Research firm Flurry has taken a look at how tablets are being used by consumers. Flurry’s view is that tablets — and the iPad in particular — are just beginning to demonstrate their full potential. The opposite side of that argument is that the more ubiquitous and more useful smartphones are displacing not only PCs but tablets as well. It’s not smartphones and tables versus PCs any more, it’s small screen versus big screen.
Flurry’s research broke tablet users into two demographics, teens and college students (ages 13 to 24) and working adults (age 25 to 54). The research found that tablet app usage by time of day followed the same pattern for both groups, with peak usage occurring at around 8 p.m.
The research also showed that working adults rarely swap their PCs for a tablet during working hours. However, the recent announcement from Microsoft Corp. (NASDAQ: MSFT) that it would make its Office suite of products available on the iPad may change that. Flurry believes that as productivity apps become available for the iPad and other tablets, usage of these devices will surpass PCs.
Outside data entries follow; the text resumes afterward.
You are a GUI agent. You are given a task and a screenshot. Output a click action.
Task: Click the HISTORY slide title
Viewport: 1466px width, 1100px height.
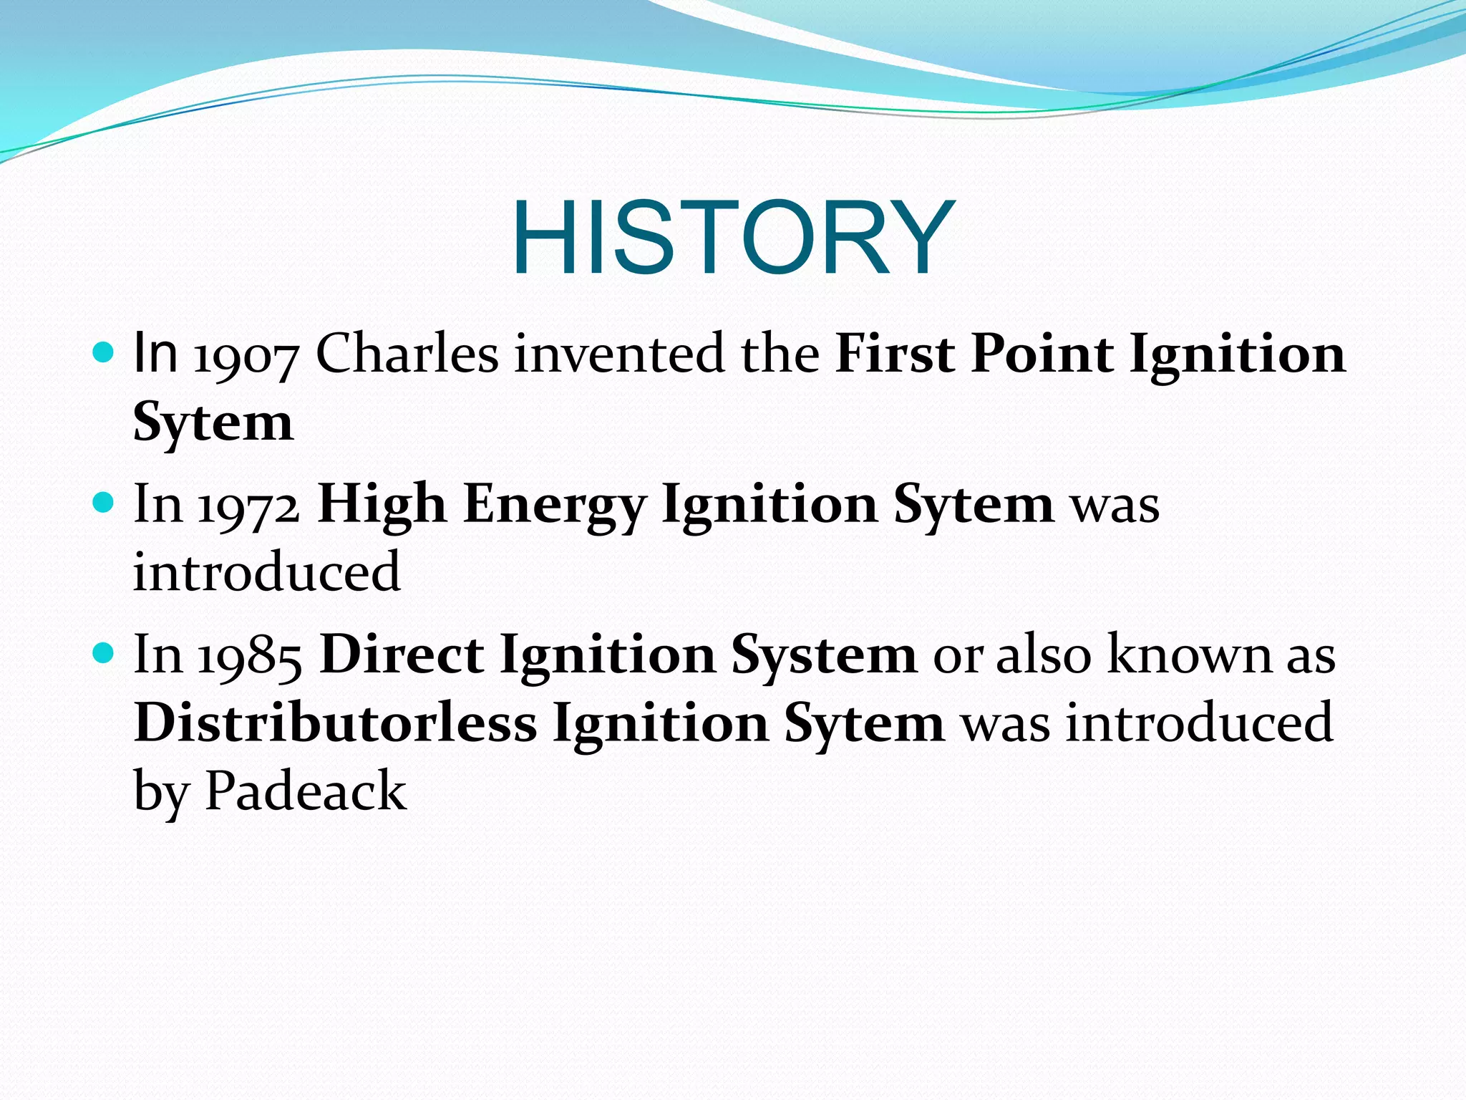pyautogui.click(x=733, y=238)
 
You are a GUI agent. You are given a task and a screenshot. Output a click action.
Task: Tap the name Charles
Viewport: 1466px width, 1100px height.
pyautogui.click(x=407, y=354)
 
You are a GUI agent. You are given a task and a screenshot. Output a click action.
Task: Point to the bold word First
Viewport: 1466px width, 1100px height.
pyautogui.click(x=895, y=354)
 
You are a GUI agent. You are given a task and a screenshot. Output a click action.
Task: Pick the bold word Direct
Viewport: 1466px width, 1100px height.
pyautogui.click(x=402, y=655)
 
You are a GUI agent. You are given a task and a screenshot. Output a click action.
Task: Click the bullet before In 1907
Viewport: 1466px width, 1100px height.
pyautogui.click(x=104, y=353)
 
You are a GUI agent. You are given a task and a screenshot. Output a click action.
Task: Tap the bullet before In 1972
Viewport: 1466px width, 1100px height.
pyautogui.click(x=104, y=503)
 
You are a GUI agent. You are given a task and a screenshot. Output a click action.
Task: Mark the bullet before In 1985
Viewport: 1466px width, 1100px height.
pyautogui.click(x=104, y=653)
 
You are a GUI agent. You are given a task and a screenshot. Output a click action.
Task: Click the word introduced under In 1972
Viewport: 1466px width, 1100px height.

The alternative view is based on the vast numbers of smartphones now in use and that are being sold every quarter all over the world. Literally millions of apps are available both for Apple’s iOS and for the Android operating system from Google Inc. (NASDAQ: GOOG). The richness of this ecosystem is its most crucial advantage and one that it won’t relinquish any time soon.
Apple’s strength is that the iPad stands virtually alone in the tablet space garnering some 77% of all tablet based web traffic in the U.S. and Canada. If the tablet ecosystem can grow in richness, tablets are very likely to fulfill Tim Cook’s prediction that tablet sales will surpass PC sales. How tablets fare against smartphones remains to be seen.